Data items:
Content starts
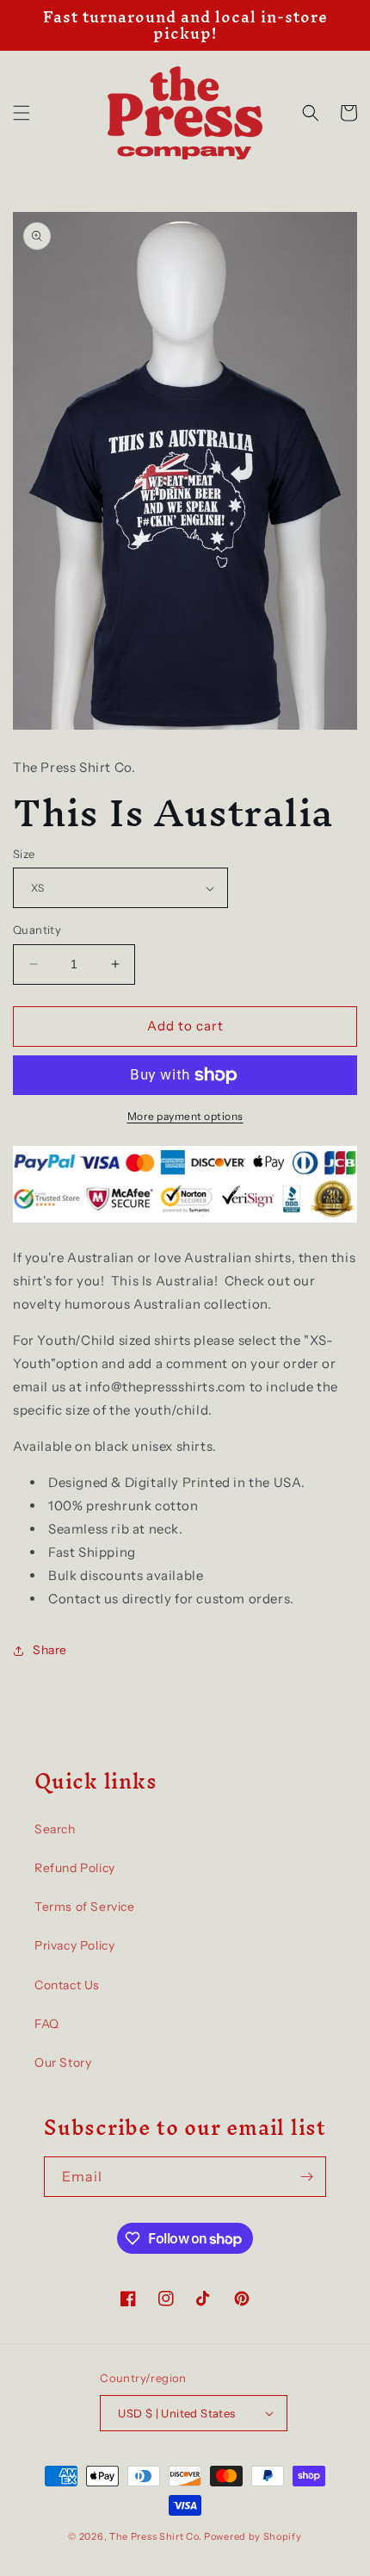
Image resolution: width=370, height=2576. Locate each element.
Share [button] (50, 1650)
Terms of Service (84, 1906)
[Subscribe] (306, 2176)
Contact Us (67, 1985)
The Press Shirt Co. (155, 2536)
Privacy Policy (74, 1945)
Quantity (37, 929)
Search (55, 1829)
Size (24, 854)
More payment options (185, 1116)
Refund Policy (74, 1868)
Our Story (62, 2062)
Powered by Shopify (253, 2536)
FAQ (46, 2024)
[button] (21, 113)
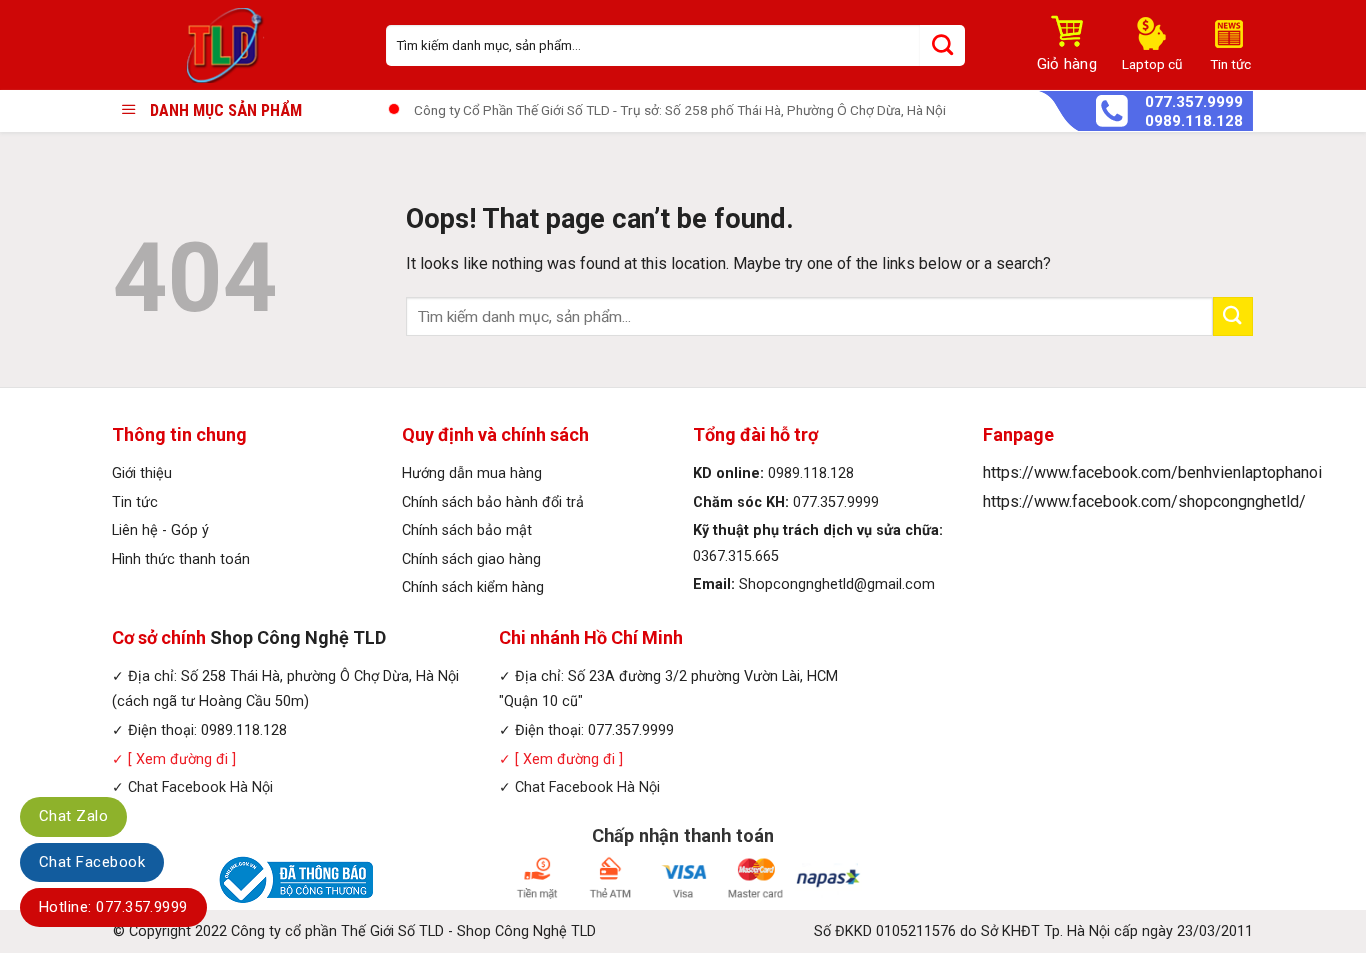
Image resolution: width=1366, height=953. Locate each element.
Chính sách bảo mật (467, 530)
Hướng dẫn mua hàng (472, 473)
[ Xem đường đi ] (180, 759)
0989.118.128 (1194, 121)
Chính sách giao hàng (471, 559)
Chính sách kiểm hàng (473, 587)
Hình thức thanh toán (181, 559)
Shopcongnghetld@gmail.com (837, 584)
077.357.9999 (1194, 102)
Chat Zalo (73, 816)
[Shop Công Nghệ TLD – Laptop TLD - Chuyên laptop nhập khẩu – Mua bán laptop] (234, 45)
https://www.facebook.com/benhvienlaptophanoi (1152, 472)
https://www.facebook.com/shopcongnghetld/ (1144, 501)
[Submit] (942, 45)
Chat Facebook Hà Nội (200, 787)
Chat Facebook (92, 862)
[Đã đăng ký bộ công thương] (293, 878)
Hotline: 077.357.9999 (113, 907)
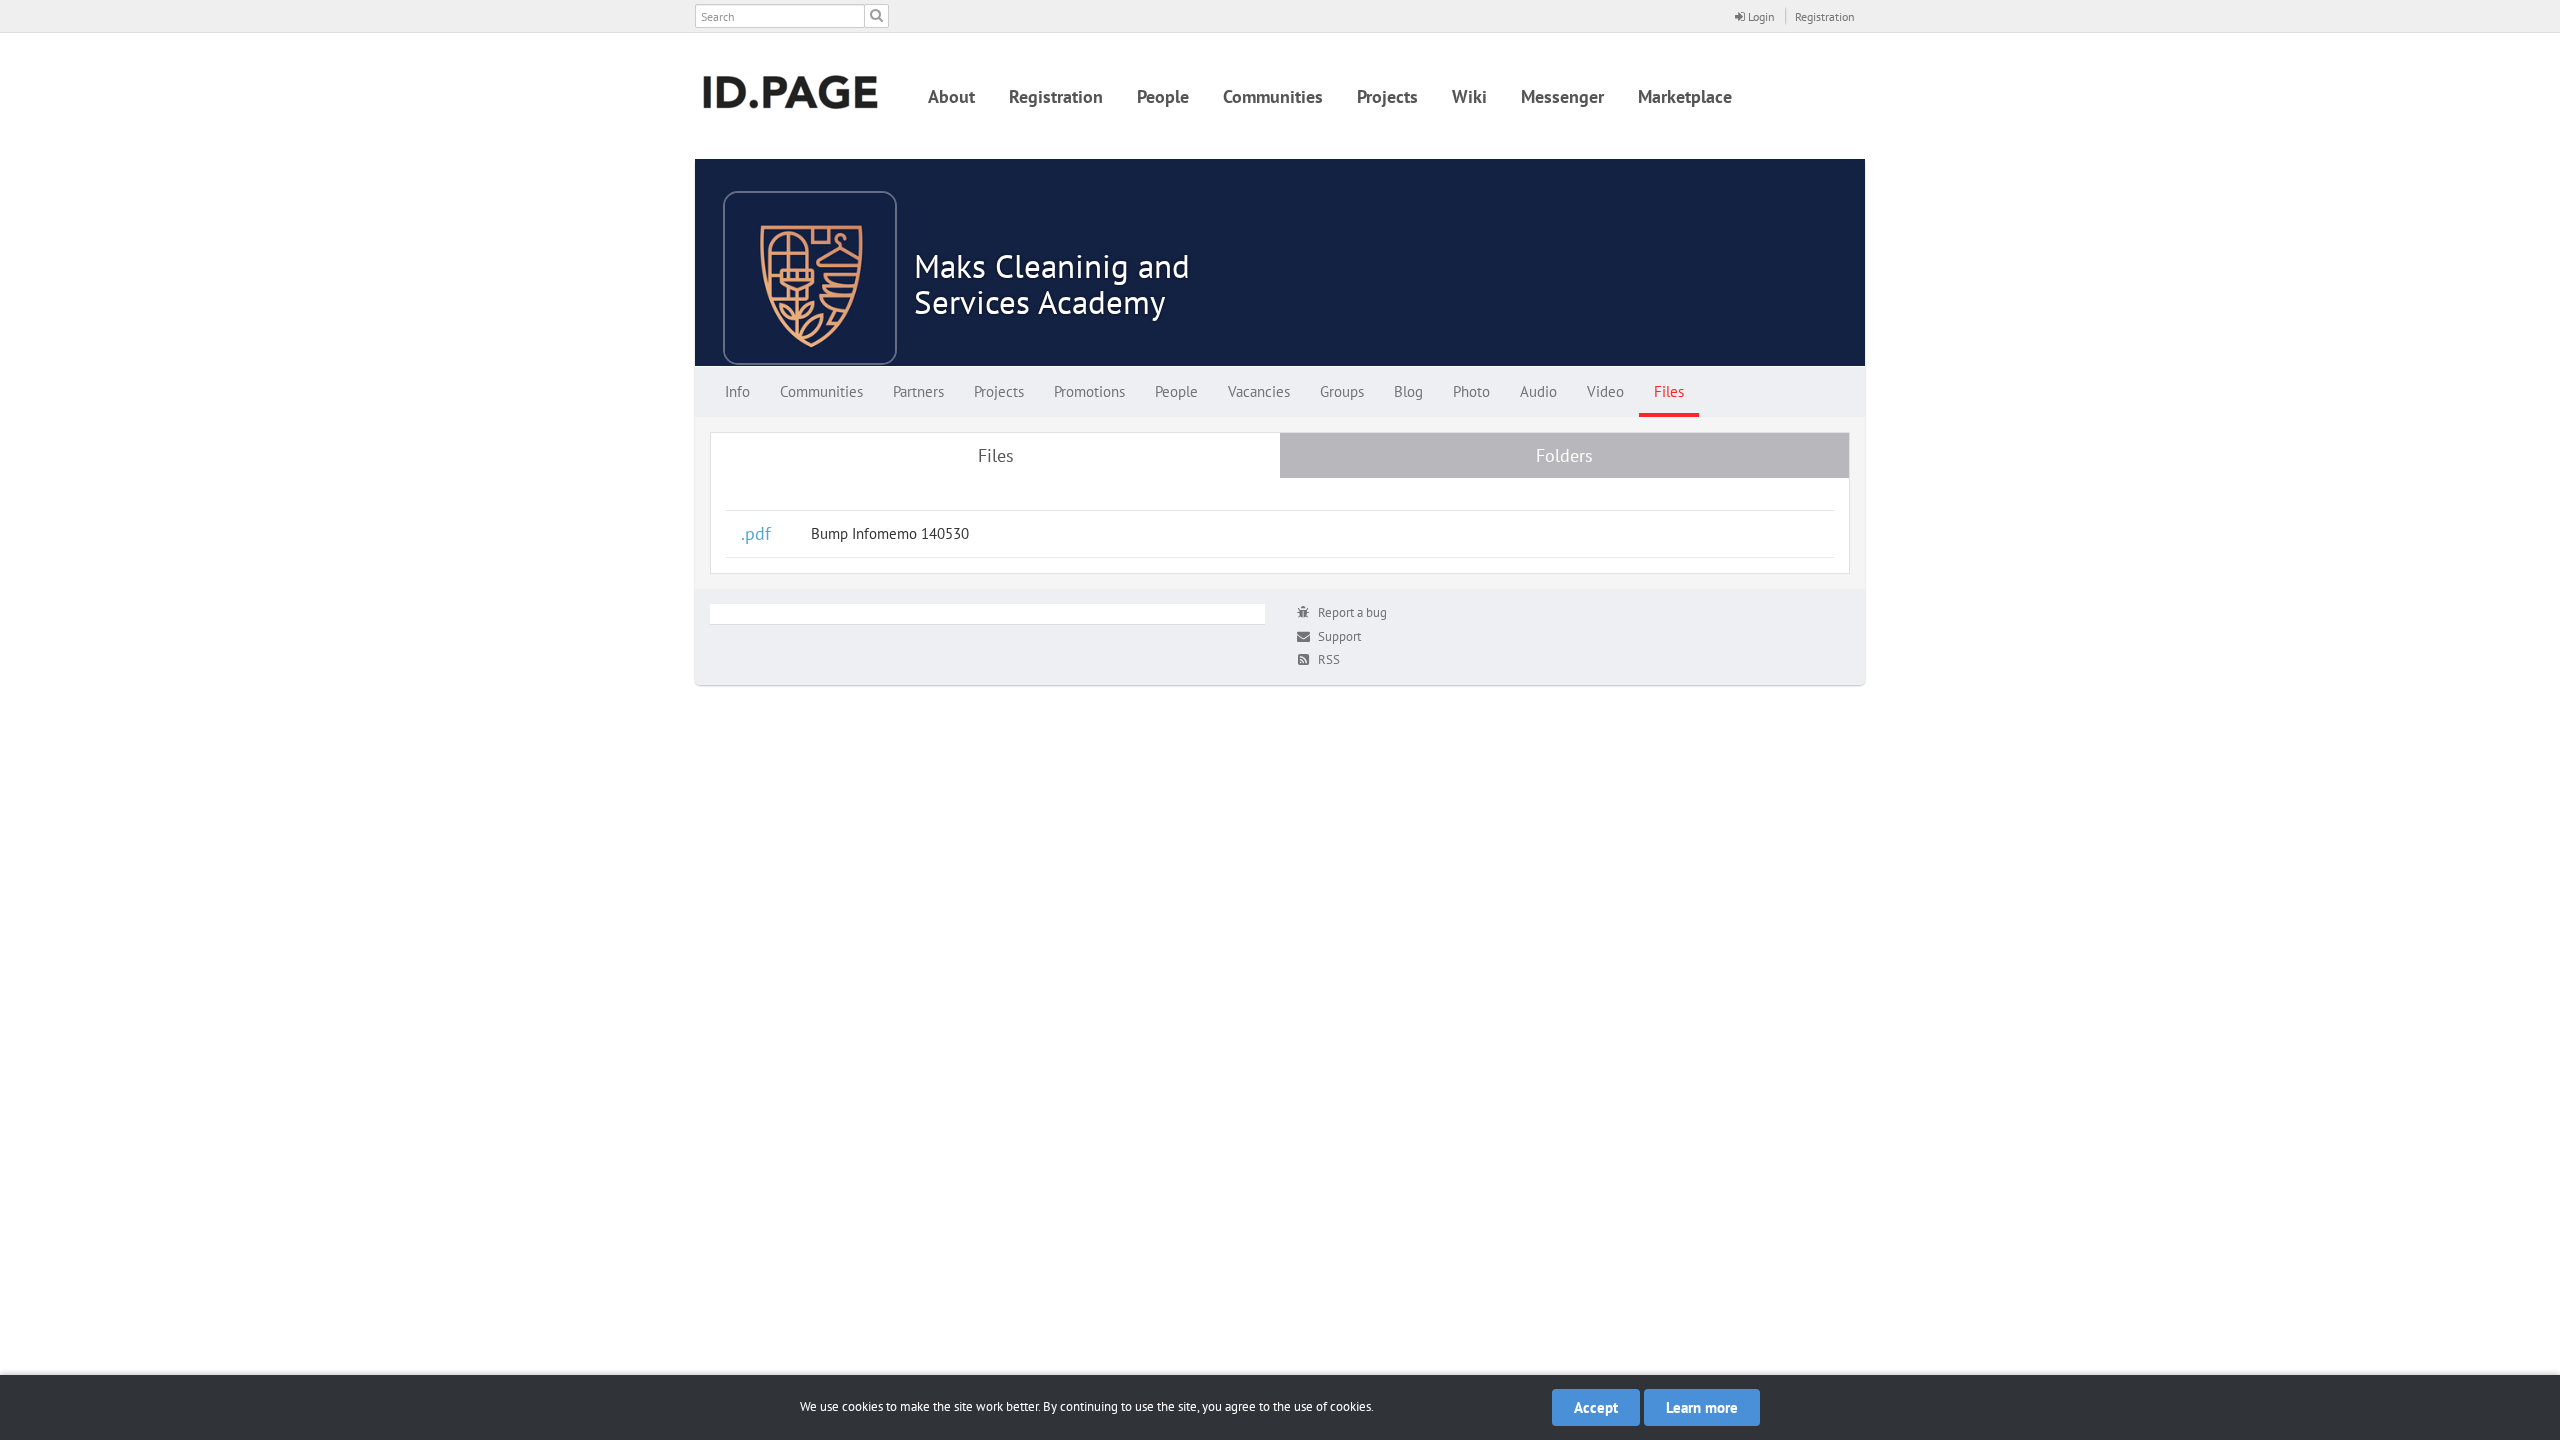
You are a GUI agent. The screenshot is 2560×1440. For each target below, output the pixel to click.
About (951, 96)
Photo (1471, 391)
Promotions (1089, 391)
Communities (1273, 96)
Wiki (1469, 96)
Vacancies (1259, 391)
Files (1669, 391)
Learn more (1702, 1407)
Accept (1596, 1407)
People (1163, 96)
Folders (1564, 455)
Content ends
Task description: Every line from the first line of the entries above through the line with "[Shop Công Nghệ" must be repeated exactly, and pictures must not be.

Your response:
Image resolution: width=370, height=2576. Locate each element.
Share [button] (50, 1650)
Terms of Service (84, 1906)
[Subscribe] (306, 2176)
Contact Us (67, 1985)
The Press Shirt Co. (155, 2536)
Privacy Policy (74, 1945)
Quantity (37, 929)
Search (55, 1829)
Size (24, 854)
More payment options (185, 1116)
Refund Policy (74, 1868)
Our Story (62, 2062)
Powered by Shopify (253, 2536)
FAQ (46, 2024)
[button] (21, 113)
Image resolution: width=1366, height=953. Locate each element.
Chính sách bảo mật (467, 530)
Hướng dẫn mua hàng (472, 473)
[ Xem đường đi ] (180, 759)
0989.118.128 (1194, 121)
Chính sách giao hàng (471, 559)
Chính sách kiểm hàng (473, 587)
Hình thức thanh toán (181, 559)
Shopcongnghetld@gmail.com (837, 584)
077.357.9999 (1194, 102)
Chat Zalo (73, 816)
[Shop Công Nghệ TLD – Laptop TLD - Chuyên laptop nhập khẩu – Mua bán laptop] (234, 45)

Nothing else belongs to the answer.